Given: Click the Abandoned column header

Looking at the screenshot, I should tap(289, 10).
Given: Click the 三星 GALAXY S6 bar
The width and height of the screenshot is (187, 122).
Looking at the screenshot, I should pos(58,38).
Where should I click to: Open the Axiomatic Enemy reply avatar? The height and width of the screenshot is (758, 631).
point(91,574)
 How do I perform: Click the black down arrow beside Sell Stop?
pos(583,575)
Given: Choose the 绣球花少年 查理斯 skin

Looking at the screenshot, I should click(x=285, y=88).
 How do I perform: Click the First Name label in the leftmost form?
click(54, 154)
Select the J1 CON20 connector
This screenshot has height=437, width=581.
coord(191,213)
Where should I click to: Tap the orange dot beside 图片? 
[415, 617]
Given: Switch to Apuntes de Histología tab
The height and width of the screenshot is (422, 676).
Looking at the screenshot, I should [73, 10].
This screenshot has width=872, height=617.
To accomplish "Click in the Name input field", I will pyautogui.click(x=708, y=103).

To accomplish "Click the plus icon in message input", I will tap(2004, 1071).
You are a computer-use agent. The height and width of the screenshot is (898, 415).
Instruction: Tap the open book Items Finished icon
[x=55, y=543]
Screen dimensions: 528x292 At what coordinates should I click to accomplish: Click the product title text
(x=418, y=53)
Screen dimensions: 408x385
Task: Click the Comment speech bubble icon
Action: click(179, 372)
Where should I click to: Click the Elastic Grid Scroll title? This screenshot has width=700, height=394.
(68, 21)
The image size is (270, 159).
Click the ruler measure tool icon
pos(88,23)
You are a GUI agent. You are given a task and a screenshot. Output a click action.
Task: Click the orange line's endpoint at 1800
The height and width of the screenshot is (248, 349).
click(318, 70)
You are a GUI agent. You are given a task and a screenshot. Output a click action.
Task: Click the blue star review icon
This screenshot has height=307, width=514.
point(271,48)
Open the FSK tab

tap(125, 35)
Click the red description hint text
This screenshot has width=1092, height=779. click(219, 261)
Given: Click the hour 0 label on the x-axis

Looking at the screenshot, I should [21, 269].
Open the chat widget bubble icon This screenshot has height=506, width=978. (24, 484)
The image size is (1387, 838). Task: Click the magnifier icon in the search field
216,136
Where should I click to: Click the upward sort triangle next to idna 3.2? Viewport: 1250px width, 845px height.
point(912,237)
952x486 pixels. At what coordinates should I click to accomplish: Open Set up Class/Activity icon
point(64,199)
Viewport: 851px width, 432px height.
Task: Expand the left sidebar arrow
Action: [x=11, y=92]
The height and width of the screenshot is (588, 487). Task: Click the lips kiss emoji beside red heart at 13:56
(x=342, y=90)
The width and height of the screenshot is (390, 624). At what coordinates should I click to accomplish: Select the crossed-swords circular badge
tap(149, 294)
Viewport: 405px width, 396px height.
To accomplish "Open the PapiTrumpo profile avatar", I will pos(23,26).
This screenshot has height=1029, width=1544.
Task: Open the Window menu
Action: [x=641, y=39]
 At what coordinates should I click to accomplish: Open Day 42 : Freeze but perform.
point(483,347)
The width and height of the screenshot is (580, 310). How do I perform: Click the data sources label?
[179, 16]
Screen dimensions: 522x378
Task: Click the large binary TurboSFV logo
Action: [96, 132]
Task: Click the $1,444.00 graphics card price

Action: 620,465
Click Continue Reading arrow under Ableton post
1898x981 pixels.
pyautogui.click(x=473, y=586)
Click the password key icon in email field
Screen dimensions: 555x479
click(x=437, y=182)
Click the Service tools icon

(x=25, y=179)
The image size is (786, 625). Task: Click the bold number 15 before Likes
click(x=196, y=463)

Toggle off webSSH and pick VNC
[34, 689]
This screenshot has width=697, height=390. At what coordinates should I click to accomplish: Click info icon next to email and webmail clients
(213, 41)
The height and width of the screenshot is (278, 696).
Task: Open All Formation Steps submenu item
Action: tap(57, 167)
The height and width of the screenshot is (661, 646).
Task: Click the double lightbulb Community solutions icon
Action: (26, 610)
::::
### TASK TO COMPLETE:
Go through the material and set every line down again exactly.

### WRITTEN REPLY:
Given: Click the Abandoned column header

Looking at the screenshot, I should tap(289, 10).
Given: Click the 三星 GALAXY S6 bar
The width and height of the screenshot is (187, 122).
Looking at the screenshot, I should pos(58,38).
Where should I click to: Open the Axiomatic Enemy reply avatar? The height and width of the screenshot is (758, 631).
point(91,574)
 How do I perform: Click the black down arrow beside Sell Stop?
pos(583,575)
Given: Choose the 绣球花少年 查理斯 skin

Looking at the screenshot, I should click(x=285, y=88).
 How do I perform: Click the First Name label in the leftmost form?
click(54, 154)
Select the J1 CON20 connector
This screenshot has height=437, width=581.
coord(191,213)
Where should I click to: Tap the orange dot beside 图片? 
[415, 617]
Given: Switch to Apuntes de Histología tab
The height and width of the screenshot is (422, 676).
Looking at the screenshot, I should [73, 10].
This screenshot has width=872, height=617.
To accomplish "Click in the Name input field", I will pyautogui.click(x=708, y=103).

To accomplish "Click the plus icon in message input", I will tap(2004, 1071).
You are a computer-use agent. The height and width of the screenshot is (898, 415).
Instruction: Tap the open book Items Finished icon
[x=55, y=543]
Screen dimensions: 528x292 At what coordinates should I click to accomplish: Click the product title text
(x=418, y=53)
Screen dimensions: 408x385
Task: Click the Comment speech bubble icon
Action: click(179, 372)
Where should I click to: Click the Elastic Grid Scroll title? This screenshot has width=700, height=394.
(68, 21)
The image size is (270, 159).
Click the ruler measure tool icon
pos(88,23)
You are a GUI agent. You are given a task and a screenshot. Output a click action.
Task: Click the orange line's endpoint at 1800
The height and width of the screenshot is (248, 349).
click(318, 70)
You are a GUI agent. You are given a task and a screenshot. Output a click action.
Task: Click the blue star review icon
This screenshot has height=307, width=514.
point(271,48)
Open the FSK tab

tap(125, 35)
Click the red description hint text
This screenshot has width=1092, height=779. click(219, 261)
Given: Click the hour 0 label on the x-axis

Looking at the screenshot, I should [21, 269].
Open the chat widget bubble icon This screenshot has height=506, width=978. (24, 484)
The image size is (1387, 838). Task: Click the magnifier icon in the search field
216,136
Where should I click to: Click the upward sort triangle next to idna 3.2? Viewport: 1250px width, 845px height.
point(912,237)
952x486 pixels. At what coordinates should I click to accomplish: Open Set up Class/Activity icon
point(64,199)
Viewport: 851px width, 432px height.
Task: Expand the left sidebar arrow
Action: [x=11, y=92]
The height and width of the screenshot is (588, 487). Task: Click the lips kiss emoji beside red heart at 13:56
(x=342, y=90)
The width and height of the screenshot is (390, 624). At what coordinates should I click to accomplish: Select the crossed-swords circular badge
tap(149, 294)
Viewport: 405px width, 396px height.
To accomplish "Open the PapiTrumpo profile avatar", I will pos(23,26).
This screenshot has height=1029, width=1544.
Task: Open the Window menu
Action: [x=641, y=39]
 At what coordinates should I click to accomplish: Open Day 42 : Freeze but perform.
point(483,347)
The width and height of the screenshot is (580, 310). How do I perform: Click the data sources label?
[179, 16]
Screen dimensions: 522x378
Task: Click the large binary TurboSFV logo
Action: [96, 132]
Task: Click the $1,444.00 graphics card price

Action: 620,465
Click Continue Reading arrow under Ableton post
1898x981 pixels.
pyautogui.click(x=473, y=586)
Click the password key icon in email field
Screen dimensions: 555x479
click(x=437, y=182)
Click the Service tools icon

(x=25, y=179)
The image size is (786, 625). Task: Click the bold number 15 before Likes
click(x=196, y=463)

Toggle off webSSH and pick VNC
[34, 689]
This screenshot has width=697, height=390. At what coordinates should I click to accomplish: Click info icon next to email and webmail clients
(213, 41)
The height and width of the screenshot is (278, 696).
Task: Open All Formation Steps submenu item
Action: tap(57, 167)
The height and width of the screenshot is (661, 646).
Task: Click the double lightbulb Community solutions icon
Action: (26, 610)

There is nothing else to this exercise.